Text extract
So Ray & Dave & Patty are trying to cook up a smokin' rendition of the Street Cleaners' 1964 song, "That's Cool, That's Trash", as a theme song for the upcoming TV show. Check it out here:


So as you can probably tell the lyrics are basically a celebration of a "general spirit of drinking age joie de vivre". Yeah. We wanna soup up the hot rod here for our trash pickin' endeavors, and wanna ask you for your help. What would this song sound like if it went for the general spirit of neighborhood walkin' and trash pickin', and made you smile all the while? Let's mash it up, re-write it, put words that you think should be in the new version...comments below welcome!

Lyrics copied over (by hand, thanks) based on version on this site:
there's gonna be a big party at my house
(la-la-la-la-la-la la-la, that's cool)

Tasks to carry out
(1) In the post about the trash-picking theme song, which song are Ray, Dave and Patty reworking, and from what year is it?
(2) Continue the post about the trash-picking theme song from its last line.

Source excerpt

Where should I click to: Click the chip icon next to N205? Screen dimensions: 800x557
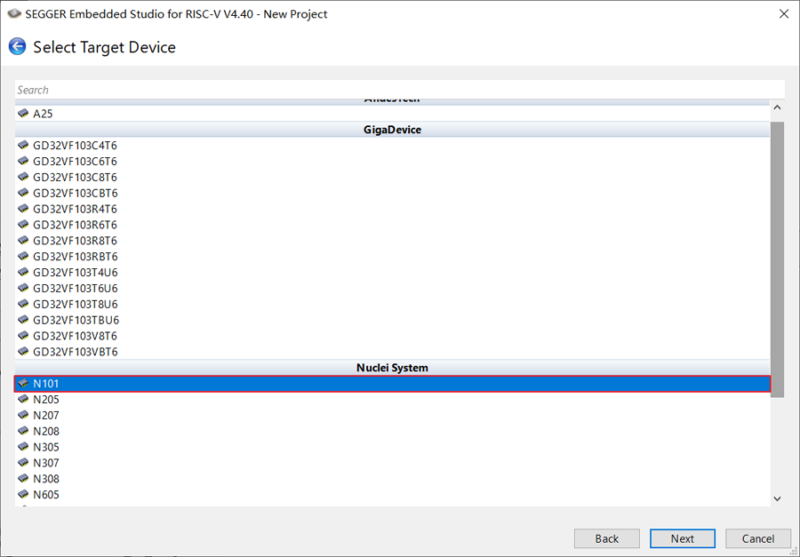pos(24,399)
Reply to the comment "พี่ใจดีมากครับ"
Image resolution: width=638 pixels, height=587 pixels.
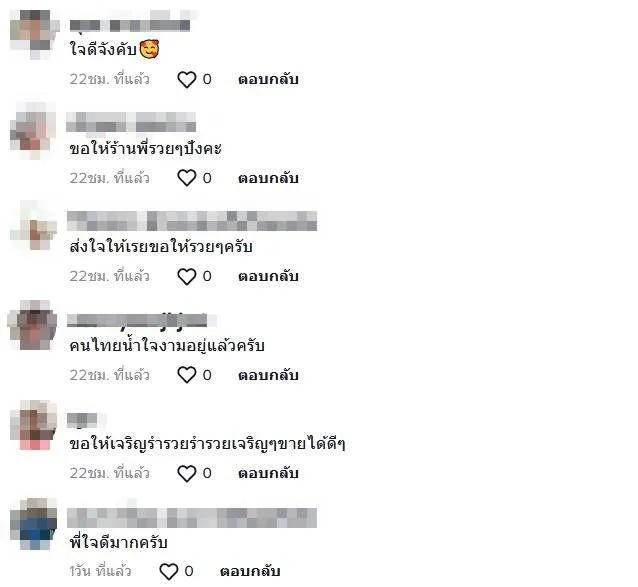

Answers in order
(1) The Street Cleaners' "That's Cool, That's Trash," from 1964.

(2)
I'm chargin' two bucks to get into my house
(la-la-la-la-la-la la-la, that's trash)
you know the food and the drinks are all for free
if you wanna pay the cook you gotta find-a me

now there ain't gonna be any kissin' on the dancin' floor
(la-la-la-la-la-la la-la, that's trash)
and there ain't gonna be any dancin' on the kissin' floor
(la-la-la-la-la-la la-la, that's cool)
i got a lot of records for you to hear
but my phonograph hasn't worked for over a year


there'll be a lot of cool chicks who love to rock now
(la-la-la-la-la-la la-la, that's cool)
they gotta leave by nine o'clock now
(la-la-la-la-la-la la-la, that's trash)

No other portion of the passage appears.